- **Task description**
Reproduce the records verbatim, starting at their first line and ending with the line that contains "I will coord(690,217).".

- **Listed entries**
"""

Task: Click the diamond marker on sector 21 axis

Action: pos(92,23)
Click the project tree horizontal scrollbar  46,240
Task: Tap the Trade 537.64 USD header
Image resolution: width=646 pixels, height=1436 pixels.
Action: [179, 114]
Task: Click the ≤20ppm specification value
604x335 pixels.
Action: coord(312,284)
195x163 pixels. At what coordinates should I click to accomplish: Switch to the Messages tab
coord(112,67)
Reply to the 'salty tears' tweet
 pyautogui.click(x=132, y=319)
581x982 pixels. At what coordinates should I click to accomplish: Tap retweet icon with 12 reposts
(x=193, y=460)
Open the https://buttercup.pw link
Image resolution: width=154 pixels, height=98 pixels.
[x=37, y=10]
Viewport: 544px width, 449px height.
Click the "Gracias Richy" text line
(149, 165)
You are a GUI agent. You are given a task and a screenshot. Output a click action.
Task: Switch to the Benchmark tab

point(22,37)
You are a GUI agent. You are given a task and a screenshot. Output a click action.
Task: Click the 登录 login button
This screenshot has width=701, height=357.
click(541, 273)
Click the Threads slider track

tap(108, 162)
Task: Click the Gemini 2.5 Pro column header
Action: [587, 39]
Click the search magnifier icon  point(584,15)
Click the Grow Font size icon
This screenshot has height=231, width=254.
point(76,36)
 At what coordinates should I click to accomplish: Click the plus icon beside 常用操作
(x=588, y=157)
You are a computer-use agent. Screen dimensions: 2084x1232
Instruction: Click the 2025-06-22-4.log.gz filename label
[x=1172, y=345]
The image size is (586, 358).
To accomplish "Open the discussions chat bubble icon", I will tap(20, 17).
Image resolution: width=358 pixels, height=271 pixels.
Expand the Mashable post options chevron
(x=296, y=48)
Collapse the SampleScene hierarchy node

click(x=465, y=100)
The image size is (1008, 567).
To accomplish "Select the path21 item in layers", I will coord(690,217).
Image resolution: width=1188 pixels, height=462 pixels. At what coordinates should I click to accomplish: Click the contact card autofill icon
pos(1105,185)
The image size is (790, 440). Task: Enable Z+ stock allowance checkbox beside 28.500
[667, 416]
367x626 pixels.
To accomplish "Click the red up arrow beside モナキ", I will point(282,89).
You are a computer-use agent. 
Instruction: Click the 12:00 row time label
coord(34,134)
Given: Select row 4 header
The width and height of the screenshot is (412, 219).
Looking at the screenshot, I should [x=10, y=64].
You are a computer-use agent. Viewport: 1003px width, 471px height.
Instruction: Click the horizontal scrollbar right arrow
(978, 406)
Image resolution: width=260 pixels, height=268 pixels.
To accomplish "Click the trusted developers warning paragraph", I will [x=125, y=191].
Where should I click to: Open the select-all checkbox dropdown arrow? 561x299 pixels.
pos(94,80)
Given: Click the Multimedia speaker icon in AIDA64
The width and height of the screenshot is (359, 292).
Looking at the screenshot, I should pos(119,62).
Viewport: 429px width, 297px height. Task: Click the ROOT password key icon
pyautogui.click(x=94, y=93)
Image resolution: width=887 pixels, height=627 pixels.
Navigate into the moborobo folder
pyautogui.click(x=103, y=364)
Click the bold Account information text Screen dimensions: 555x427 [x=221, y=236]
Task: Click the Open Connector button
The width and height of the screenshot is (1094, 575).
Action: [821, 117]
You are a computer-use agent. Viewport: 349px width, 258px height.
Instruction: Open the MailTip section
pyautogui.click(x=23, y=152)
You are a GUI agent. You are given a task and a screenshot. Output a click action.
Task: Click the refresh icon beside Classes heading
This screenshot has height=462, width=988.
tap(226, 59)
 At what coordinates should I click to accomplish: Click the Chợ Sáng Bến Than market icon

"""

- **Answer to the exercise**
Task: Click the diamond marker on sector 21 axis

Action: pos(92,23)
Click the project tree horizontal scrollbar  46,240
Task: Tap the Trade 537.64 USD header
Image resolution: width=646 pixels, height=1436 pixels.
Action: [179, 114]
Task: Click the ≤20ppm specification value
604x335 pixels.
Action: coord(312,284)
195x163 pixels. At what coordinates should I click to accomplish: Switch to the Messages tab
coord(112,67)
Reply to the 'salty tears' tweet
 pyautogui.click(x=132, y=319)
581x982 pixels. At what coordinates should I click to accomplish: Tap retweet icon with 12 reposts
(x=193, y=460)
Open the https://buttercup.pw link
Image resolution: width=154 pixels, height=98 pixels.
[x=37, y=10]
Viewport: 544px width, 449px height.
Click the "Gracias Richy" text line
(149, 165)
You are a GUI agent. You are given a task and a screenshot. Output a click action.
Task: Switch to the Benchmark tab

point(22,37)
You are a GUI agent. You are given a task and a screenshot. Output a click action.
Task: Click the 登录 login button
This screenshot has width=701, height=357.
click(541, 273)
Click the Threads slider track

tap(108, 162)
Task: Click the Gemini 2.5 Pro column header
Action: [587, 39]
Click the search magnifier icon  point(584,15)
Click the Grow Font size icon
This screenshot has height=231, width=254.
point(76,36)
 At what coordinates should I click to accomplish: Click the plus icon beside 常用操作
(x=588, y=157)
You are a computer-use agent. Screen dimensions: 2084x1232
Instruction: Click the 2025-06-22-4.log.gz filename label
[x=1172, y=345]
The image size is (586, 358).
To accomplish "Open the discussions chat bubble icon", I will tap(20, 17).
Image resolution: width=358 pixels, height=271 pixels.
Expand the Mashable post options chevron
(x=296, y=48)
Collapse the SampleScene hierarchy node

click(x=465, y=100)
The image size is (1008, 567).
To accomplish "Select the path21 item in layers", I will coord(690,217).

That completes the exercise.